Our administrative sources are reporting that the class of 2026’s summer reading program will be Vatsyayana’s Kama Sutra. An ostensibly controversial choice, the decision aligns with WashU’s commitment to teach people things they will never get the opportunity to use. Many students expressed eagerness to learn more about sensuality, tragically unaware that it will be years before it helps them in anything but critical analysis of the snippet of porn they hear when their roommate connects to the Bluetooth speaker.
Our source, who preferred to remain anonymous until they finish reading it themselves, elaborated that “WashU aims to foster an environment of lifelong learners in the Humanities- and what could be more human than knowing someone biblically, carnally?”
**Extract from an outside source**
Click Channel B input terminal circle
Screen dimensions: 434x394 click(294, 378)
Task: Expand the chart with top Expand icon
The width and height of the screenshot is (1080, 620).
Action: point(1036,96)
Gone are the days of thought-provoking, interdisciplinary novels that arrive at Hitzeman two days after the scheduled discussion–the Kama Sutra will ensure that everything (and everyone) comes right on time.
The Common Reading Program package will also include a banana-flavored condom and an at-home STD test, both of which are expected to remain unused. (Until one fateful eve junior year, when a poor bastard member of the class of 2026 becomes, at last, privy to the lascivious delights of the female form, and, frantically flipping through his threadbare leather wallet, rediscovers this cursed neon-yellow rubber. With fervor, he’ll attempt to finesse the sticky sleeve on before his nerves travel south and cease the long-awaited coitus, but, due to a devilish combination of his partner’s distaste for artificial banana flavoring and his until-presently-undiscovered-latex allergy, our Odyssean hero be rendered unable to boast the fact that he, after all, actually did the summer reading freshman year.)
Due to the up-close-and-personal nature of the text, the University is planning to lift COVID restrictions for the group discussions, and students are recommended to stretch their minds and their bodies before attending.